Sorry to hear that you are struggling. Sounds like this course came along at the right time for you too.
That sense of security is massive and I felt it so strongly when I took this job back in 2017 and was able to get into a privately rented flat. At that time I was hoping that it was my forever job and that I would be able to get on the property market myself with that security, and being able to save some money for the deposit. Then I started seeing the same old cycle come back (I wasn't aware of being Autistic at tat point) and needed to move back south closer to family and into a more expensive rented property. This removed the possibility of saving and lessened that secure feeling.
What I would like to do is understand the cycle and be able to strategise confidently, so that I can move back to Coventry and cheaper rent and get back to saving for my own place.
 

YogaD

New member
The course has appeared in my life at just the right time. I have a whole range of emotions just now anger, grief, fear but also sometimes elation and joy. I'm crying for the first time in many years. Sometimes the moments when things fall apart in life are the moments with the most potential. Your plan seems good, I hope the course helps you fulfil it, as I hope it will help me find a new direction of travel.:)
 

T5Owner

Member
The course has appeared in my life at just the right time. I have a whole range of emotions just now anger, grief, fear but also sometimes elation and joy.
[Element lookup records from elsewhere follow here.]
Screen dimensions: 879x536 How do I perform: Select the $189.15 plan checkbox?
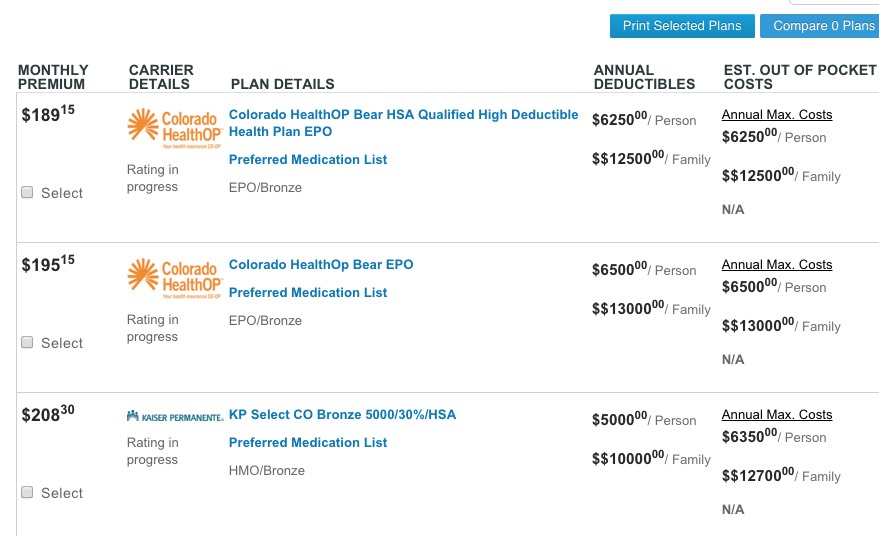[x=27, y=193]
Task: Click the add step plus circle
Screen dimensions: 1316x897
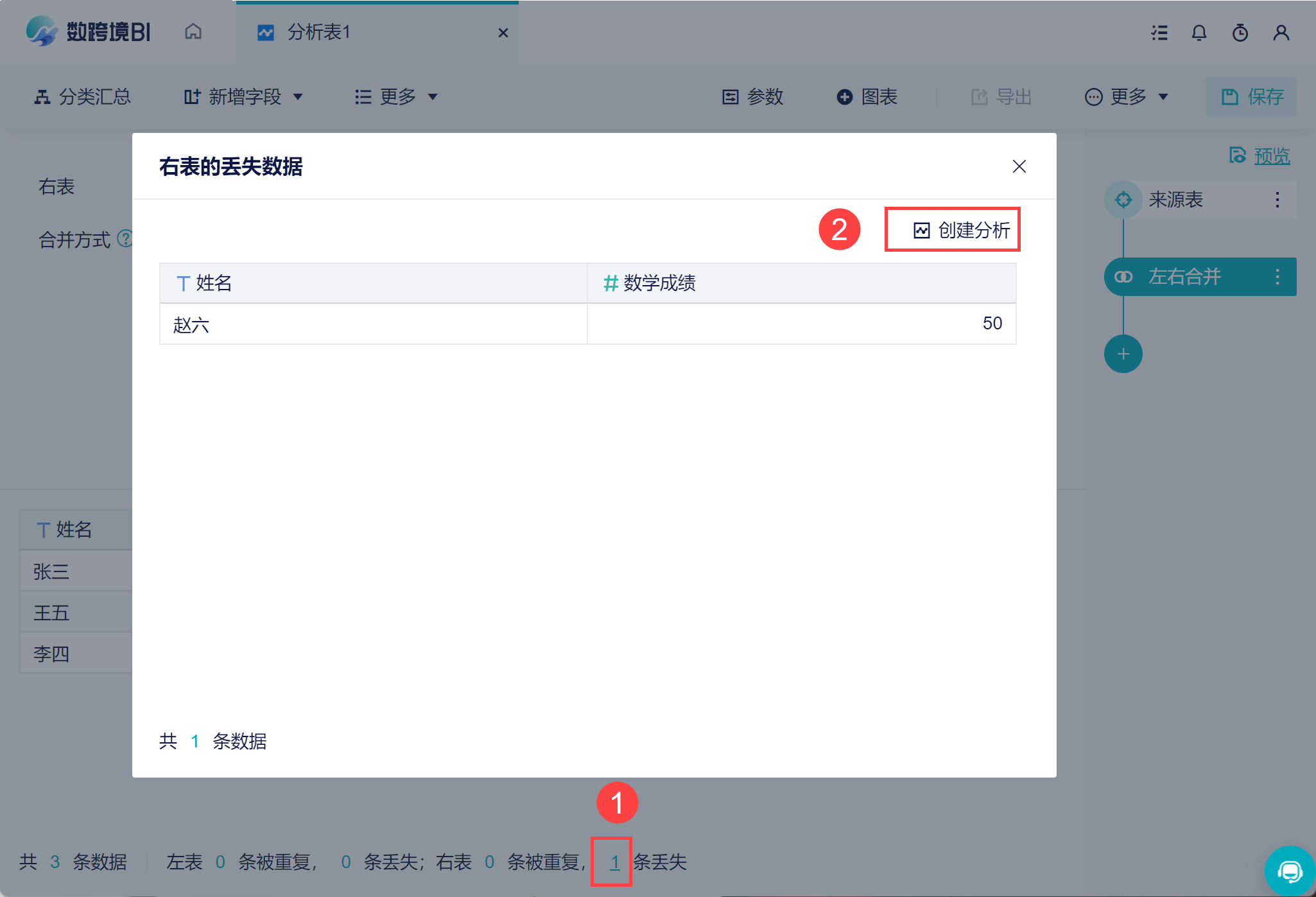Action: (1123, 354)
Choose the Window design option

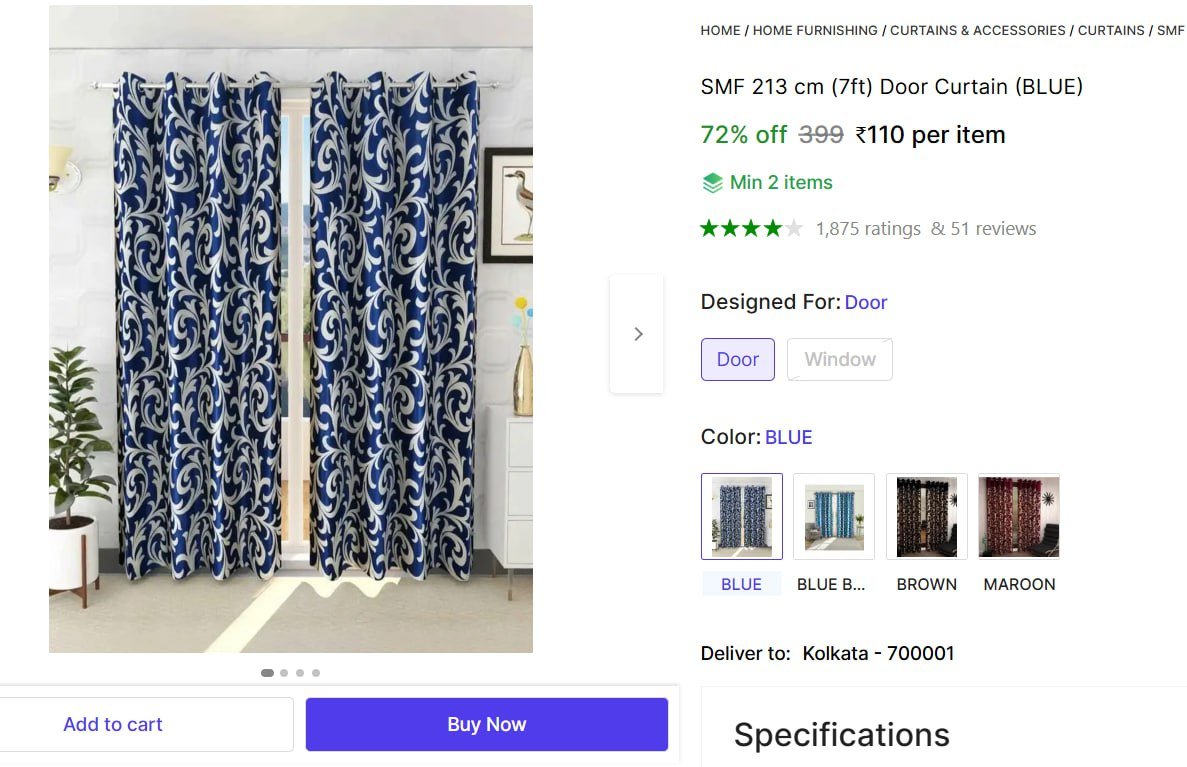(x=840, y=360)
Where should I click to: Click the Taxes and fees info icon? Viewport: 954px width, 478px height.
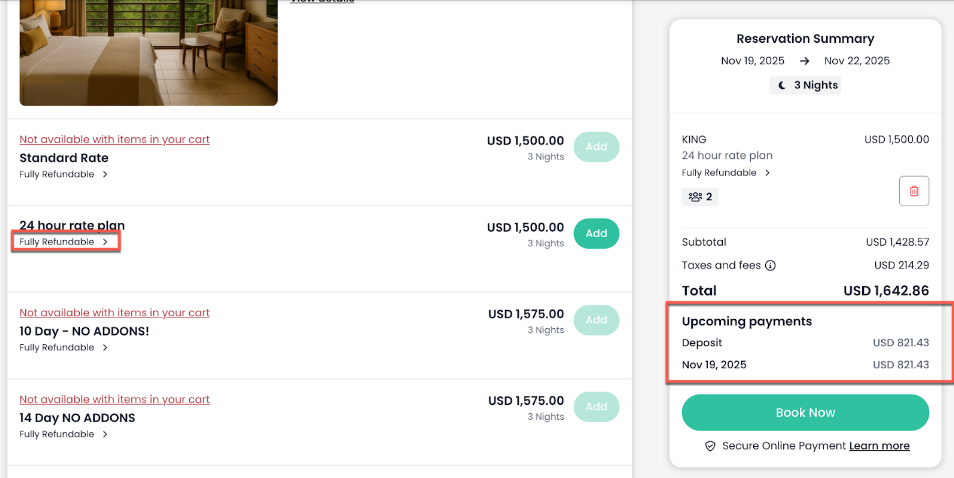tap(770, 266)
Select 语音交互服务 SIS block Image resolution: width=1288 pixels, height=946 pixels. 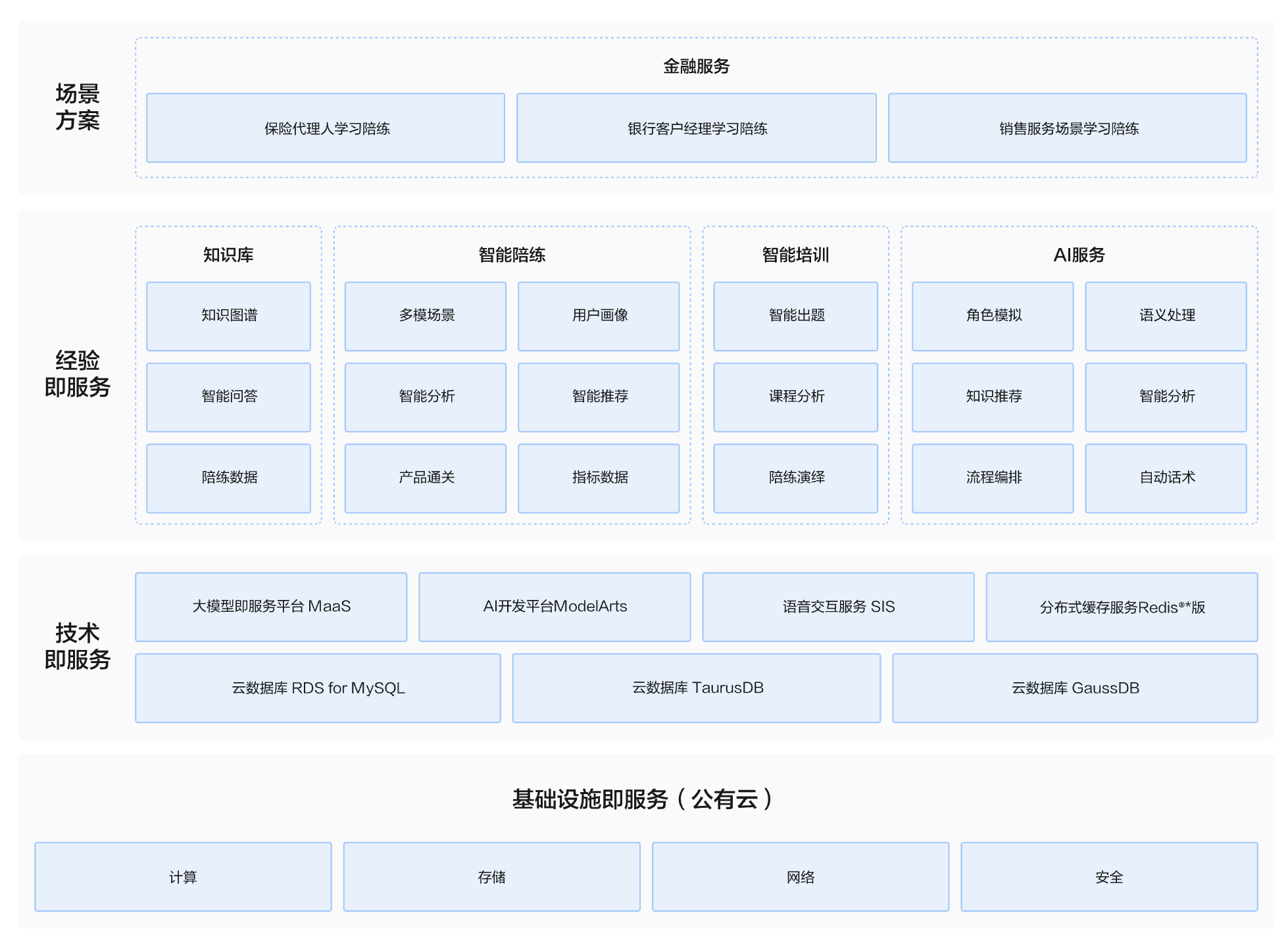(838, 607)
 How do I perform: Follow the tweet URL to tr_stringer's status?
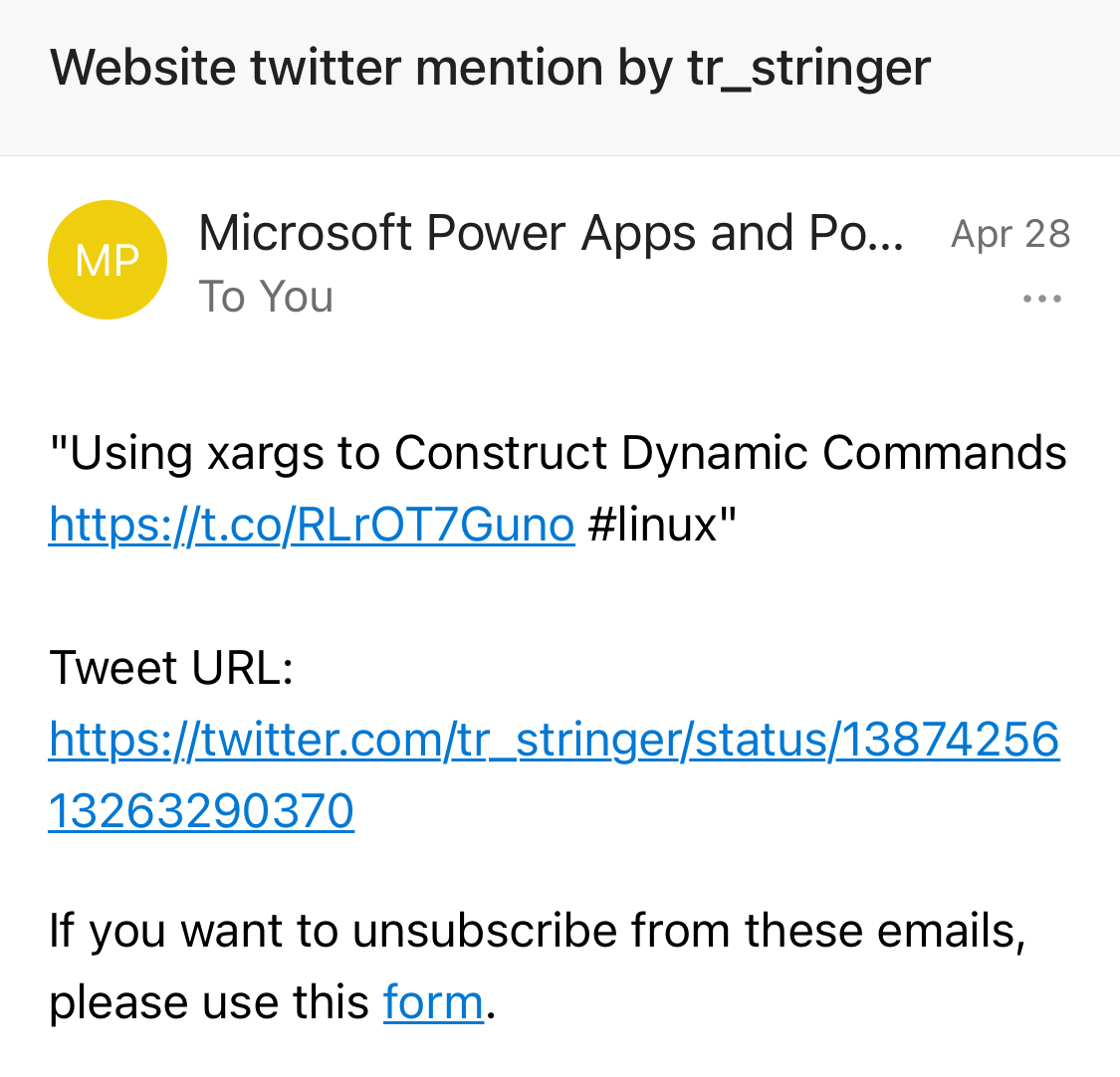[x=554, y=738]
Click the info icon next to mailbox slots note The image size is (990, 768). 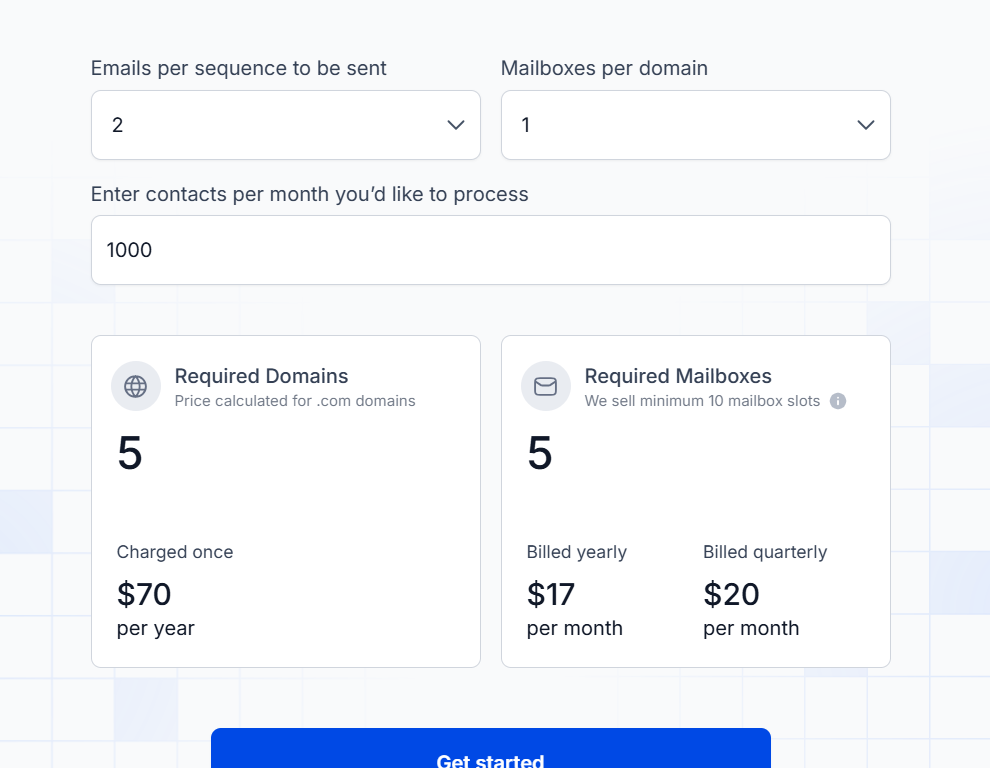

I'm crying for the first time in many years. Sometimes the moments when things fall apart in life are the moments with the most potential. Your plan seems good, I hope the course helps you fulfil it, as I hope it will help me find a new direction of travel.:)
I like that you are seeing the positives in your situation.
I see my emotions as having two separate levels; immediate and long term. I can laugh at jokes etc, and an animal movie will put a lump in my throat, but looking at long term I have very few apart from frustration. Part of my job hopping cycle I think is down to not knowing what I like and dislike, so not even knowing if I like the job that I am doing 🤷‍♂️
 

VPUK

New member
I am the same with the employment. My longest job was 3 years and have had lots of jobs since 16 years old that have been a lot shorter than that!